Missing Water: Report and Article Examine Water in the Colorado River Delta
Published: September 2001
Authors: Michael Cohen, Christine Henges-Jeck
The Pacific Institute for Studies in Development, Environment, and Security is pleased to announce the release of Missing Water: The Uses and Flows of Water in the Colorado River Delta Region. This new study describes the fate of the millions of acre-feet of water diverted from the Colorado River at and below Imperial Dam, and the total inflows to and outflows from the Colorado River delta region more generally.
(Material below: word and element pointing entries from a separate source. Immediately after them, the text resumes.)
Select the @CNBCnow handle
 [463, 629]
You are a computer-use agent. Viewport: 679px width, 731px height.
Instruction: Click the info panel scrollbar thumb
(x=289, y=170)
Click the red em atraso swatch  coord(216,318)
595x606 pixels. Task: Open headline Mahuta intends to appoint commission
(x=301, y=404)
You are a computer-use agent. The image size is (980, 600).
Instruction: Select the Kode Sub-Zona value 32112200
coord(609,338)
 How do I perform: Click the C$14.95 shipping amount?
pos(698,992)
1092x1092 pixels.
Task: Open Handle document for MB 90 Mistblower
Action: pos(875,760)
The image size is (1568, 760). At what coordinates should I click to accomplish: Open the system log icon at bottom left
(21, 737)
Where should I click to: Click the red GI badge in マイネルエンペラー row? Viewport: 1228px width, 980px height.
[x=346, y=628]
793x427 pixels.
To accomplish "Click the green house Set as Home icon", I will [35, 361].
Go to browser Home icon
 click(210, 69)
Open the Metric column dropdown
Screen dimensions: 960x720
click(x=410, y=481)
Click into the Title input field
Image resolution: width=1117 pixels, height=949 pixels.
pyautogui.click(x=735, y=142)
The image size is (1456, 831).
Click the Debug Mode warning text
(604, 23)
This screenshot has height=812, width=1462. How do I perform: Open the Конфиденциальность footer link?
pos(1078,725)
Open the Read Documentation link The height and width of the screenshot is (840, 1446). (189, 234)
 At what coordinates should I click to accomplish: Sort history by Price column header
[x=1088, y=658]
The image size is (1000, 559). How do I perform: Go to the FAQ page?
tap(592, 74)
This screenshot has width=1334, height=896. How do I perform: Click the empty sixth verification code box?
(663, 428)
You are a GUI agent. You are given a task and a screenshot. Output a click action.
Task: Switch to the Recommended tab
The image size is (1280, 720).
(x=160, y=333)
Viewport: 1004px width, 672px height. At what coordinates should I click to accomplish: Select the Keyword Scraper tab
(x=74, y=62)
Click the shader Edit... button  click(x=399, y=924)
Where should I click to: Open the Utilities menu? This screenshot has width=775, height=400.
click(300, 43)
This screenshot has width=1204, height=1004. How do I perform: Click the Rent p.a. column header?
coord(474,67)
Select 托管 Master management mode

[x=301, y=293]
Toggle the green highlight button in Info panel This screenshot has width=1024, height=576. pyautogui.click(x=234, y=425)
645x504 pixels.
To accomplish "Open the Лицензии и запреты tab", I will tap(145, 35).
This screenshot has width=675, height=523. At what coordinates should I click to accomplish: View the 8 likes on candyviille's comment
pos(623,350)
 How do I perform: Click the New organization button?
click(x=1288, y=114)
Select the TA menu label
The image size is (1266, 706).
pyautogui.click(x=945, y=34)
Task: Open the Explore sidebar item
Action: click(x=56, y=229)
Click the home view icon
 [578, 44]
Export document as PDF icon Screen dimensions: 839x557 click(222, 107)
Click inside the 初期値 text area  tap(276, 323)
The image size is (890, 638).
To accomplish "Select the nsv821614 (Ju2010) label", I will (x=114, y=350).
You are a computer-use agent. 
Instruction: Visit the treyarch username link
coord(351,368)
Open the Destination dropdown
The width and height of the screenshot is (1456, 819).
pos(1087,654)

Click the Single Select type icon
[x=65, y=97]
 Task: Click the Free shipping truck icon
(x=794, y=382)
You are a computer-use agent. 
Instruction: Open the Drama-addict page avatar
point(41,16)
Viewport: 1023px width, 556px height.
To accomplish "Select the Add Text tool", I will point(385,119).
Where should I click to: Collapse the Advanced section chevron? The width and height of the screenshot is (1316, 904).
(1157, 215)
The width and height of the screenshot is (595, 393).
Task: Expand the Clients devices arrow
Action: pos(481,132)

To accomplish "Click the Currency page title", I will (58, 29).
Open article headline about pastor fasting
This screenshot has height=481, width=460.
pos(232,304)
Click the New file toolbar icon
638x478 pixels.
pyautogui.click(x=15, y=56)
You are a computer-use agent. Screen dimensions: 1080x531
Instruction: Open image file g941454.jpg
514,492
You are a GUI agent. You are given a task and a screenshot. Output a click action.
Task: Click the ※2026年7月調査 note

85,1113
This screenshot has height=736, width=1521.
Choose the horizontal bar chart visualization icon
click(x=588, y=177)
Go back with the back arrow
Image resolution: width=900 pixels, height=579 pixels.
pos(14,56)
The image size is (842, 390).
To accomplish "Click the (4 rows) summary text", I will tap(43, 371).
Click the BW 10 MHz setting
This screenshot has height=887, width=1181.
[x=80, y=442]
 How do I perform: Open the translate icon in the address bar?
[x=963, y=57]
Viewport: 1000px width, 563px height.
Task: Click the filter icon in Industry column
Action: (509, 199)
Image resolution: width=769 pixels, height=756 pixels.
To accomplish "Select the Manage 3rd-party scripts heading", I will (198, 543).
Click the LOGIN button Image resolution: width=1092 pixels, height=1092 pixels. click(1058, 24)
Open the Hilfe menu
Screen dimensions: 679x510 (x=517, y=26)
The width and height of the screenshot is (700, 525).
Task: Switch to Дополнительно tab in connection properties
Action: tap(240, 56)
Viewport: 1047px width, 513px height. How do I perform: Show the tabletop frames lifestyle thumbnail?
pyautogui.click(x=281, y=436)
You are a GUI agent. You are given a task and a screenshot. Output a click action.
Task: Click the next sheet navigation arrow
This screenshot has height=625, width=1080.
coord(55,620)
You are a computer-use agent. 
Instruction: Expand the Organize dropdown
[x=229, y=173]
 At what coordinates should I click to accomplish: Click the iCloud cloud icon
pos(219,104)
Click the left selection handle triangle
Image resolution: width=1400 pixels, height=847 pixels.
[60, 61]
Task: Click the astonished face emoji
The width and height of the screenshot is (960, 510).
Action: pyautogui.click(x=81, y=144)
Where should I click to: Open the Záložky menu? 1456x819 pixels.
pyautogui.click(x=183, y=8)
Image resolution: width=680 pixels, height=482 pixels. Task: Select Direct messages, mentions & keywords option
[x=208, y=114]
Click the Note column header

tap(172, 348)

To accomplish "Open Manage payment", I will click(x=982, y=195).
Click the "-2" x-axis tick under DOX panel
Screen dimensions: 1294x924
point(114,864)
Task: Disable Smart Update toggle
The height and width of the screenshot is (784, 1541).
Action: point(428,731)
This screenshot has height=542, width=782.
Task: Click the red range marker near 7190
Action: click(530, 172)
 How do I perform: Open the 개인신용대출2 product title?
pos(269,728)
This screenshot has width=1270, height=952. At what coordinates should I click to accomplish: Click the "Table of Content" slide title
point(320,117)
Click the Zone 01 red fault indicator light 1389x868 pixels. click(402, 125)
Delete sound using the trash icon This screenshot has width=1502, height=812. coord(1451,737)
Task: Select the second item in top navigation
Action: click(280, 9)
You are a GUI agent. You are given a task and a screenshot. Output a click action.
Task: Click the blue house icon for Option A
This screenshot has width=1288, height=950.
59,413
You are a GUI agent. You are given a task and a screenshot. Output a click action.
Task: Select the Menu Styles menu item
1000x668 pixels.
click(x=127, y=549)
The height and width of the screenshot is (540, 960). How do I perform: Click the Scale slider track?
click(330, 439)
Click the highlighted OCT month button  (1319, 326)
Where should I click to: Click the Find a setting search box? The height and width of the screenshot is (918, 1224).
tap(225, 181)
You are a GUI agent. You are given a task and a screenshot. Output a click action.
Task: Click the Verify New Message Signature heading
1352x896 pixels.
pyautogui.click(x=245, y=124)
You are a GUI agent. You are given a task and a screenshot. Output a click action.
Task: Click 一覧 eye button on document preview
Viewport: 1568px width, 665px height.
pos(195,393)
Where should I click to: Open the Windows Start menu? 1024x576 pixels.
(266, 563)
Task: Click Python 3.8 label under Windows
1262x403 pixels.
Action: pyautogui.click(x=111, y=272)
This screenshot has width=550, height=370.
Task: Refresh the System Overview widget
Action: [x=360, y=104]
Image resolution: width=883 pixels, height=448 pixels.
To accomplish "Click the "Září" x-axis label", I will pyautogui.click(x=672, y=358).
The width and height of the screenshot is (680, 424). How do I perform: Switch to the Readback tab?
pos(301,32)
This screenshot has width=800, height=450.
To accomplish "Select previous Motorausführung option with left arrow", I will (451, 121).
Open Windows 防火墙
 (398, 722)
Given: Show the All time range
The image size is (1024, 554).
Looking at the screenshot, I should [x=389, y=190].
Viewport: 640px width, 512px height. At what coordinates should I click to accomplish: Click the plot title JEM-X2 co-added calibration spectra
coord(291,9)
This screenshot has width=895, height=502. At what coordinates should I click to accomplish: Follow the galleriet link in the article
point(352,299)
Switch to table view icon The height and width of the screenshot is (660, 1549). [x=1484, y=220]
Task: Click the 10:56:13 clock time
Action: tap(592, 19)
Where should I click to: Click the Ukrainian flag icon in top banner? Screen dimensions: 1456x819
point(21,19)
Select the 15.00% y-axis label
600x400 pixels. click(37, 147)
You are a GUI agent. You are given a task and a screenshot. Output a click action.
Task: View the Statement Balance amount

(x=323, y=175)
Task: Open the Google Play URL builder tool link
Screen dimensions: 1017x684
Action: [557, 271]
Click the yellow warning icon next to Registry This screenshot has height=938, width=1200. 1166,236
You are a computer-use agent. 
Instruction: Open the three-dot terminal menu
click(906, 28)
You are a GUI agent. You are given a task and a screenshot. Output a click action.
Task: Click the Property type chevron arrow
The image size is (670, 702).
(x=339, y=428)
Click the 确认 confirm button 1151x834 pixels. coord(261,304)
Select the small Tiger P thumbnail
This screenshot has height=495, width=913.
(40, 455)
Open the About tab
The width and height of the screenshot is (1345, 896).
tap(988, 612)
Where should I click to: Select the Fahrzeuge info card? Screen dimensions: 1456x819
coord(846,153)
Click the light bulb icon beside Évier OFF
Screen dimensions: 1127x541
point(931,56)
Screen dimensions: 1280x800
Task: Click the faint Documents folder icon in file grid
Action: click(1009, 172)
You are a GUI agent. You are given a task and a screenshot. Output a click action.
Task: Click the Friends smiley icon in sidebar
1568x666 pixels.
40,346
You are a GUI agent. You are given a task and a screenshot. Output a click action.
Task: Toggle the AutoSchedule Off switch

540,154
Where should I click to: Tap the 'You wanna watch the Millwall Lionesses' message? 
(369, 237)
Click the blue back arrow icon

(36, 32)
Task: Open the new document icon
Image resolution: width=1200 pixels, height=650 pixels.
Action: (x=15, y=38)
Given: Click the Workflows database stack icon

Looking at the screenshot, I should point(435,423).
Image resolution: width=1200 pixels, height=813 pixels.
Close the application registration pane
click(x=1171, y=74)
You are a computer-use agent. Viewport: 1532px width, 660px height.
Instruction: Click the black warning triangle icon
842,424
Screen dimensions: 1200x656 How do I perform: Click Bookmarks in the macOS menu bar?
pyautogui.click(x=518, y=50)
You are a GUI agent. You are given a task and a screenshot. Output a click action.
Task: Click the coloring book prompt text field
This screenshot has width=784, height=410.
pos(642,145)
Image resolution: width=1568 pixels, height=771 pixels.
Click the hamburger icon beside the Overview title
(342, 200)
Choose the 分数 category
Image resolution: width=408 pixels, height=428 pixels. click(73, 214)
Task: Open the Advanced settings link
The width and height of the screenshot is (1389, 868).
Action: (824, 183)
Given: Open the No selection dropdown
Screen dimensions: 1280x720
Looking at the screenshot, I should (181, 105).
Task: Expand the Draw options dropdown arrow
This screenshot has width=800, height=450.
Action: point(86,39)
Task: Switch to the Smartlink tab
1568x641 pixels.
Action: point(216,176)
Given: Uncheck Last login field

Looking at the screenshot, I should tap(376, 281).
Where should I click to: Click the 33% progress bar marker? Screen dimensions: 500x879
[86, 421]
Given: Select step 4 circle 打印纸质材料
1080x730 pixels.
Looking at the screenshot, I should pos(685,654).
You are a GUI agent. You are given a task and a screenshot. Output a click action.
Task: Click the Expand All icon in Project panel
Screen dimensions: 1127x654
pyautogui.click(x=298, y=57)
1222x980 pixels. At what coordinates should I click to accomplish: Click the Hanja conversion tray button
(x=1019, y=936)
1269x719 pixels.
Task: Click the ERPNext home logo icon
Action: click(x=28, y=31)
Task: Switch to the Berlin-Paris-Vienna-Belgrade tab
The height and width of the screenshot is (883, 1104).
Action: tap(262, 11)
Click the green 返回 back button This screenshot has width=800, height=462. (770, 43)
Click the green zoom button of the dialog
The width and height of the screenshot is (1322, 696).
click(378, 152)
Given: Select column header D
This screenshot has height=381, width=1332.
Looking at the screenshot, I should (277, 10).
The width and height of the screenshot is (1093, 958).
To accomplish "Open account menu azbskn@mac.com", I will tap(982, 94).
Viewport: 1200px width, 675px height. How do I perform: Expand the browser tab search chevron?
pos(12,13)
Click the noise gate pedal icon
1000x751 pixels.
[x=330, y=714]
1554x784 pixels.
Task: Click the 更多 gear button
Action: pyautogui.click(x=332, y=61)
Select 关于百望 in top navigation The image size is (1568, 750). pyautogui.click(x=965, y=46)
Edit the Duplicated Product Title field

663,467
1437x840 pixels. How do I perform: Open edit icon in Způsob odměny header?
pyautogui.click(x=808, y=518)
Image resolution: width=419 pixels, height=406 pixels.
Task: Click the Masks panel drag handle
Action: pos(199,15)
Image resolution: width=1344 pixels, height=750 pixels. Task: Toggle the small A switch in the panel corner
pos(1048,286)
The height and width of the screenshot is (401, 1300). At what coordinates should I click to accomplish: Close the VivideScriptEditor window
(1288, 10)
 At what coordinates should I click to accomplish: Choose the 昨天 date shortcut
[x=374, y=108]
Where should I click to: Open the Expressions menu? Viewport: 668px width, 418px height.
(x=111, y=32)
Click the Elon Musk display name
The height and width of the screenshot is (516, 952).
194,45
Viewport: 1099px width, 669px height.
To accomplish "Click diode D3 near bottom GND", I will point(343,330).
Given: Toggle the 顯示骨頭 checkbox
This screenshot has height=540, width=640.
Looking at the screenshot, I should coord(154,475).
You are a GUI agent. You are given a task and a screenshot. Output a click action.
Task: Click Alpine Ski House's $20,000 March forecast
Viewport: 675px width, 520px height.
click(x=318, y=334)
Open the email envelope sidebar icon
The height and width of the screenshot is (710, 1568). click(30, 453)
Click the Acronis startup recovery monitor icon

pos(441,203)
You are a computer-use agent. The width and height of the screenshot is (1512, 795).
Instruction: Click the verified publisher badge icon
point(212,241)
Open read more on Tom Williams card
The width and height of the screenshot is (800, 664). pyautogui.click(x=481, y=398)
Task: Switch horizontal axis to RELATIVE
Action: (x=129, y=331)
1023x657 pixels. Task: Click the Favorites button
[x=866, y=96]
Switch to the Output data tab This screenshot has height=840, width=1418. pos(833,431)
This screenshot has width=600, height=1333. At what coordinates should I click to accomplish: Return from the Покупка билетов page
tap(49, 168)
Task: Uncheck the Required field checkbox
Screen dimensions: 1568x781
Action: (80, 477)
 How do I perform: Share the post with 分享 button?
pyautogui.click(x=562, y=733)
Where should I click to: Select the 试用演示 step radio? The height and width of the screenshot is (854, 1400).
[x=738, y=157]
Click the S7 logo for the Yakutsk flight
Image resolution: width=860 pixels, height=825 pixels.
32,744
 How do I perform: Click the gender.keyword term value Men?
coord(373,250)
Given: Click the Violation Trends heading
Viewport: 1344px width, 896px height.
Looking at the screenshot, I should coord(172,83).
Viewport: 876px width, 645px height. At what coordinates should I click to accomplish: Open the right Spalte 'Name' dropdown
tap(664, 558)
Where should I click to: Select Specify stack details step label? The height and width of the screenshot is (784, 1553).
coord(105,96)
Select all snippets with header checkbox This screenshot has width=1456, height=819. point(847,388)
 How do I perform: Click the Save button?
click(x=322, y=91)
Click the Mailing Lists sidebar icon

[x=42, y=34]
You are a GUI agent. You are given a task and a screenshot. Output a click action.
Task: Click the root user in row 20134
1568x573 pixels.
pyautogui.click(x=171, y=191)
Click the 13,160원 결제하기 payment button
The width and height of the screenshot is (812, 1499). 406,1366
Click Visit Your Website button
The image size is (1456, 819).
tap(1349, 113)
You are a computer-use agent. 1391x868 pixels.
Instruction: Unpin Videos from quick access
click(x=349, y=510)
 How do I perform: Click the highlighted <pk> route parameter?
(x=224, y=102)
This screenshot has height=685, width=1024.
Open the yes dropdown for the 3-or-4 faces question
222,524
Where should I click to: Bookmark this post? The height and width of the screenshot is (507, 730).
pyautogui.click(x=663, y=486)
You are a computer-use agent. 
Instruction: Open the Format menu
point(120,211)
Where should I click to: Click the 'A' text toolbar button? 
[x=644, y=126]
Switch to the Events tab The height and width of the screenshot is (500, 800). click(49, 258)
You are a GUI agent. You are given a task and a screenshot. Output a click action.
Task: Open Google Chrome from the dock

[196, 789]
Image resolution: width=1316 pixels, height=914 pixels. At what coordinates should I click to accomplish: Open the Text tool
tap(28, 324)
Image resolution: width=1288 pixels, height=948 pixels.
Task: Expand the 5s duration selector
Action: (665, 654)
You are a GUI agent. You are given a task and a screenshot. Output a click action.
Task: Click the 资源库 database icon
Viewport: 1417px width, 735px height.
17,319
This study uses the classic hydrologic boundaries of the delta region described by Godfrey Sykes in 1937, encompassing some 3,325 square miles (8,611 square kilometers) in the states of Arizona, Baja California, California, and Sonora, including the Imperial, Mexicali, and San Luis valleys, Yuma Project lands, and the lower Coachella Valley. The study period examines the flows and uses of water in the years 1991-1998, divided into Flood and Non-Flood years to reflect the tremendous variability of mainstem Colorado River flows.
Missing Water compiles flow data along the mainstem and along diversions within the delta region, the first time such data has been compiled for the region as a whole. The study also report consumptive uses of water in the agricultural and urban sectors, and estimates such use by the environment. Agricultural use is also reported for the major crops in the region, both by acreage and by water use.
More Detail on Remnant Delta in Mexico
Also available is an article published in the the Journal of Arid Environments, which provides a more detailed analysis of the flows of water within the remnant portion of the delta in Mexico.